TO DO:
Copy every item below word for word.

RECORDED INFORMATION:
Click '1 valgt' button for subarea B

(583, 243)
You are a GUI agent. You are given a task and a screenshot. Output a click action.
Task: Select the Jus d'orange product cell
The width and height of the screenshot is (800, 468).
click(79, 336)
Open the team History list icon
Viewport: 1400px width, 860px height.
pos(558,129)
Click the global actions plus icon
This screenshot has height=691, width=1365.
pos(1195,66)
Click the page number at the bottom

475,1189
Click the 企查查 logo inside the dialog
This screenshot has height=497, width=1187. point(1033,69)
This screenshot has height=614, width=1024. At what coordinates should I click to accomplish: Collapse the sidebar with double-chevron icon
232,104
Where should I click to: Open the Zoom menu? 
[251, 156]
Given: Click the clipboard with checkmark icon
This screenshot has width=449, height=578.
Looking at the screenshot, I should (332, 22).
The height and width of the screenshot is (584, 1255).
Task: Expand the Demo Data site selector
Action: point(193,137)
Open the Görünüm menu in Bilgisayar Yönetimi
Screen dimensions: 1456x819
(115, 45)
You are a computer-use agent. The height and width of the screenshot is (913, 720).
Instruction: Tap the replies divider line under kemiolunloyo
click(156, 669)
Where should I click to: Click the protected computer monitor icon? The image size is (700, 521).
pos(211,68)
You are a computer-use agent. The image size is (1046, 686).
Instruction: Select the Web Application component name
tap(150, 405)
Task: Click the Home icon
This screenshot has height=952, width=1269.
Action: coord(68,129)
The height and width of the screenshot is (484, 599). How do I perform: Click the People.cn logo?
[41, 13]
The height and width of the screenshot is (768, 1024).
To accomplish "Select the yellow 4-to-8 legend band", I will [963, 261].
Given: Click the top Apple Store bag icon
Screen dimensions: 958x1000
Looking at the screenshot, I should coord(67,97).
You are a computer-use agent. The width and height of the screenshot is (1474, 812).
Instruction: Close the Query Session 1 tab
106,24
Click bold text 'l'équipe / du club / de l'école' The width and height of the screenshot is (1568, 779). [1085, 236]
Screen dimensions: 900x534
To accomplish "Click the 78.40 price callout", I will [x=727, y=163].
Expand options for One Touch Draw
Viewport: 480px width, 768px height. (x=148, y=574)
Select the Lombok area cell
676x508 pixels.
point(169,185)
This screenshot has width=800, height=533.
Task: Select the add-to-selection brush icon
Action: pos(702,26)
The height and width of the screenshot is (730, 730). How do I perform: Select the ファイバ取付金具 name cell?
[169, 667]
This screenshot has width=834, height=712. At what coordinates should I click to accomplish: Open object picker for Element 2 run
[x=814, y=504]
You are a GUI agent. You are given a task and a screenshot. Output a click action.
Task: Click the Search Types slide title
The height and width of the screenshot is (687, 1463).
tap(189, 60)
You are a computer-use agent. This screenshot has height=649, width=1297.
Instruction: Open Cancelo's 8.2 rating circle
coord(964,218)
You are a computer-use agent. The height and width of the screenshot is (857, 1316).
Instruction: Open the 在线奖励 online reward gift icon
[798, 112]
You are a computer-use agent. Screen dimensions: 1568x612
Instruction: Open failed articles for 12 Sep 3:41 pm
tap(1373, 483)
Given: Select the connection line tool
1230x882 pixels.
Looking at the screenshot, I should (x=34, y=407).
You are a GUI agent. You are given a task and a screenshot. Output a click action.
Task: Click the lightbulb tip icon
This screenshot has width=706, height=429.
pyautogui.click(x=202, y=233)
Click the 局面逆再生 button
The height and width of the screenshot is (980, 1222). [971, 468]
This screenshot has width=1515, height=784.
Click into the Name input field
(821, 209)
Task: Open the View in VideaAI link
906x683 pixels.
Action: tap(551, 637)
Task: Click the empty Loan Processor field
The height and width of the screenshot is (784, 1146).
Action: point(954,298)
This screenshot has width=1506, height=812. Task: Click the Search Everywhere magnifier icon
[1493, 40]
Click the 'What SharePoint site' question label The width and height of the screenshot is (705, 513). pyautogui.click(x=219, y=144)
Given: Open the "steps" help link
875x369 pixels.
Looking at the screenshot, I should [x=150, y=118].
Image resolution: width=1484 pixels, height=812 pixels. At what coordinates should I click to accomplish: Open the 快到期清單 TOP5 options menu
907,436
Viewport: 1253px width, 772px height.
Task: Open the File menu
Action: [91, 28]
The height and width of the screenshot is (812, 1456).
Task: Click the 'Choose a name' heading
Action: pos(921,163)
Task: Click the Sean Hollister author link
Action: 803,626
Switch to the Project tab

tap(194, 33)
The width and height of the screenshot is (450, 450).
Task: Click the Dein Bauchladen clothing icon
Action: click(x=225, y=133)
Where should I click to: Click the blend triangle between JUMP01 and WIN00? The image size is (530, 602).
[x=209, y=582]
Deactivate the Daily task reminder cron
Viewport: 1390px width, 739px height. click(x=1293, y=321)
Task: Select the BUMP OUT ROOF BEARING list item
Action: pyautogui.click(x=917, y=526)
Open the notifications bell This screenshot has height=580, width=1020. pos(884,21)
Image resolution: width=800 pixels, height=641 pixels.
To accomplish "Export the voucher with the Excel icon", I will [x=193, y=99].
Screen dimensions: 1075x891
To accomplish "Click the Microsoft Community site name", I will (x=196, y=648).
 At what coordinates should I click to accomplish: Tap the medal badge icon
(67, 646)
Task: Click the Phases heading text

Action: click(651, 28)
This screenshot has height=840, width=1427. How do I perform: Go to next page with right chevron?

TASK ANSWER:
Click '1 valgt' button for subarea B

(583, 243)
You are a GUI agent. You are given a task and a screenshot. Output a click action.
Task: Select the Jus d'orange product cell
The width and height of the screenshot is (800, 468).
click(79, 336)
Open the team History list icon
Viewport: 1400px width, 860px height.
pos(558,129)
Click the global actions plus icon
This screenshot has height=691, width=1365.
pos(1195,66)
Click the page number at the bottom

475,1189
Click the 企查查 logo inside the dialog
This screenshot has height=497, width=1187. point(1033,69)
This screenshot has height=614, width=1024. At what coordinates should I click to accomplish: Collapse the sidebar with double-chevron icon
232,104
Where should I click to: Open the Zoom menu? 
[251, 156]
Given: Click the clipboard with checkmark icon
This screenshot has width=449, height=578.
Looking at the screenshot, I should (332, 22).
The height and width of the screenshot is (584, 1255).
Task: Expand the Demo Data site selector
Action: point(193,137)
Open the Görünüm menu in Bilgisayar Yönetimi
Screen dimensions: 1456x819
(115, 45)
You are a computer-use agent. The height and width of the screenshot is (913, 720).
Instruction: Tap the replies divider line under kemiolunloyo
click(156, 669)
Where should I click to: Click the protected computer monitor icon? The image size is (700, 521).
pos(211,68)
You are a computer-use agent. The image size is (1046, 686).
Instruction: Select the Web Application component name
tap(150, 405)
Task: Click the Home icon
This screenshot has height=952, width=1269.
Action: coord(68,129)
The height and width of the screenshot is (484, 599). How do I perform: Click the People.cn logo?
[41, 13]
The height and width of the screenshot is (768, 1024).
To accomplish "Select the yellow 4-to-8 legend band", I will [963, 261].
Given: Click the top Apple Store bag icon
Screen dimensions: 958x1000
Looking at the screenshot, I should coord(67,97).
You are a computer-use agent. The width and height of the screenshot is (1474, 812).
Instruction: Close the Query Session 1 tab
106,24
Click bold text 'l'équipe / du club / de l'école' The width and height of the screenshot is (1568, 779). [1085, 236]
Screen dimensions: 900x534
To accomplish "Click the 78.40 price callout", I will [x=727, y=163].
Expand options for One Touch Draw
Viewport: 480px width, 768px height. (x=148, y=574)
Select the Lombok area cell
676x508 pixels.
point(169,185)
This screenshot has width=800, height=533.
Task: Select the add-to-selection brush icon
Action: pos(702,26)
The height and width of the screenshot is (730, 730). How do I perform: Select the ファイバ取付金具 name cell?
[169, 667]
This screenshot has width=834, height=712. At what coordinates should I click to accomplish: Open object picker for Element 2 run
[x=814, y=504]
You are a GUI agent. You are given a task and a screenshot. Output a click action.
Task: Click the Search Types slide title
The height and width of the screenshot is (687, 1463).
tap(189, 60)
You are a computer-use agent. This screenshot has height=649, width=1297.
Instruction: Open Cancelo's 8.2 rating circle
coord(964,218)
You are a computer-use agent. The height and width of the screenshot is (857, 1316).
Instruction: Open the 在线奖励 online reward gift icon
[798, 112]
You are a computer-use agent. Screen dimensions: 1568x612
Instruction: Open failed articles for 12 Sep 3:41 pm
tap(1373, 483)
Given: Select the connection line tool
1230x882 pixels.
Looking at the screenshot, I should (x=34, y=407).
You are a GUI agent. You are given a task and a screenshot. Output a click action.
Task: Click the lightbulb tip icon
This screenshot has width=706, height=429.
pyautogui.click(x=202, y=233)
Click the 局面逆再生 button
The height and width of the screenshot is (980, 1222). [971, 468]
This screenshot has width=1515, height=784.
Click into the Name input field
(821, 209)
Task: Open the View in VideaAI link
906x683 pixels.
Action: tap(551, 637)
Task: Click the empty Loan Processor field
The height and width of the screenshot is (784, 1146).
Action: point(954,298)
This screenshot has width=1506, height=812. Task: Click the Search Everywhere magnifier icon
[1493, 40]
Click the 'What SharePoint site' question label The width and height of the screenshot is (705, 513). pyautogui.click(x=219, y=144)
Given: Open the "steps" help link
875x369 pixels.
Looking at the screenshot, I should [x=150, y=118].
Image resolution: width=1484 pixels, height=812 pixels. At what coordinates should I click to accomplish: Open the 快到期清單 TOP5 options menu
907,436
Viewport: 1253px width, 772px height.
Task: Open the File menu
Action: [91, 28]
The height and width of the screenshot is (812, 1456).
Task: Click the 'Choose a name' heading
Action: pos(921,163)
Task: Click the Sean Hollister author link
Action: 803,626
Switch to the Project tab

tap(194, 33)
The width and height of the screenshot is (450, 450).
Task: Click the Dein Bauchladen clothing icon
Action: click(x=225, y=133)
Where should I click to: Click the blend triangle between JUMP01 and WIN00? The image size is (530, 602).
[x=209, y=582]
Deactivate the Daily task reminder cron
Viewport: 1390px width, 739px height. click(x=1293, y=321)
Task: Select the BUMP OUT ROOF BEARING list item
Action: pyautogui.click(x=917, y=526)
Open the notifications bell This screenshot has height=580, width=1020. pos(884,21)
Image resolution: width=800 pixels, height=641 pixels.
To accomplish "Export the voucher with the Excel icon", I will [x=193, y=99].
Screen dimensions: 1075x891
To accomplish "Click the Microsoft Community site name", I will (x=196, y=648).
 At what coordinates should I click to accomplish: Tap the medal badge icon
(67, 646)
Task: Click the Phases heading text

Action: click(651, 28)
This screenshot has height=840, width=1427. How do I perform: Go to next page with right chevron?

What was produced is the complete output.